The discussion we had was amicable from beginning to end. Even when we
disagreed on some aspects of the matters we discussed, we did so without
being disagreeable. It is grossly irresponsible for a journalist to suck
from his thumb that I was angry with the President, when that never occurred
at any stage of our discussions. I am not going to break confidence at this
stage.

Apparently that annoys the media, as the IFP has now received a threat that
one Editor of a certain newspaper will stop publishing any of our letters
unless I give them an exclusive interview. This far oversteps the bounds of
ethical journalism and is nothing less than abuse of power.

It is within the media's power to shape public opinion, whether that is done
through repeated small slip ups - like the Financial Mail and others
claiming that I unilaterally decided to postpone the IFP's conference - or
through quoting the so-called "analysts" that routinely make baseless
statements.

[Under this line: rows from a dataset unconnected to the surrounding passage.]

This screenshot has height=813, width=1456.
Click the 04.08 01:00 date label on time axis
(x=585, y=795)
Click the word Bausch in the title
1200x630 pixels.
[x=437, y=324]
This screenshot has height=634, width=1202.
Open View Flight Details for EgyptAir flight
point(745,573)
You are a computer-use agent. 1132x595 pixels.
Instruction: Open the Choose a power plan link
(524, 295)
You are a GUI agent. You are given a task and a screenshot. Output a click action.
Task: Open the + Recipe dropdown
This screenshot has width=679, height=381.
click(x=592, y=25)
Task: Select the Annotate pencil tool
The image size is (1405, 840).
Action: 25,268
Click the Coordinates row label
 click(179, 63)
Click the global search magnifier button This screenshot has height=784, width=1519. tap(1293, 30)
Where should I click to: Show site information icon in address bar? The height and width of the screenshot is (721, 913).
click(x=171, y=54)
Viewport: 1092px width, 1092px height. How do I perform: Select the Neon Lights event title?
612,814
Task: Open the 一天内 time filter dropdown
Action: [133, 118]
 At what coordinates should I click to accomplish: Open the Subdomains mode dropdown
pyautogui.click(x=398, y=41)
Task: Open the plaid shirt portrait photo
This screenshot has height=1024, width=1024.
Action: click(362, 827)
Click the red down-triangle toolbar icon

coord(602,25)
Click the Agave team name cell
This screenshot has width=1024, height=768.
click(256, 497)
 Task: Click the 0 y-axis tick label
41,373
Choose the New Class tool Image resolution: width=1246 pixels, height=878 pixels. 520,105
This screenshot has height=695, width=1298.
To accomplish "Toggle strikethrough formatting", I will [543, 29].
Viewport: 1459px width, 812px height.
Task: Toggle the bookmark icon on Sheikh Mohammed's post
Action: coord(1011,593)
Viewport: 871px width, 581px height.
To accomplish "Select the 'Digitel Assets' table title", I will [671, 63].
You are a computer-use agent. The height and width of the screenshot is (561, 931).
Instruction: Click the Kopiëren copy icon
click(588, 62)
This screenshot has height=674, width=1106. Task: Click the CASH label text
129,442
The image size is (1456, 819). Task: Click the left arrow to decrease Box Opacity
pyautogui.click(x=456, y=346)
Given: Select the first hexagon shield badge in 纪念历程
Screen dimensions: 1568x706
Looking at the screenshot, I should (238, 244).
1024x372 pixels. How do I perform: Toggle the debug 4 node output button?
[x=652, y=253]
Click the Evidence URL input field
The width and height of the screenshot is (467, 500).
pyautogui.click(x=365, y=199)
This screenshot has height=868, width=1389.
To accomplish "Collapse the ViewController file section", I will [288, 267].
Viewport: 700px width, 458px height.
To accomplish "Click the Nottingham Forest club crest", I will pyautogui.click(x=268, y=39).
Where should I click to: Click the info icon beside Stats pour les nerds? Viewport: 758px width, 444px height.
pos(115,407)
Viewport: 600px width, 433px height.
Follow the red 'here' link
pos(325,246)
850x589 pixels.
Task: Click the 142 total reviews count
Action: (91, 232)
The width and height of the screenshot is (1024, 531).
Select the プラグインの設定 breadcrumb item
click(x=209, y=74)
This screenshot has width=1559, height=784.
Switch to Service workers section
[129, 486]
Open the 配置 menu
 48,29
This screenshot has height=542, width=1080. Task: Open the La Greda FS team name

Some of these analysts have been well-known activists of the
ruling Party for several decades.

When a leading and prestigious magazine such as the Financial Mail writes
that I postponed the conference, anyone reading this would not be blamed for
thinking that I decide things unilaterally in the IFP, not as a member of
the structures of the Party in which I serve like anyone else. This decision
was taken collectively by our National Council, not by me.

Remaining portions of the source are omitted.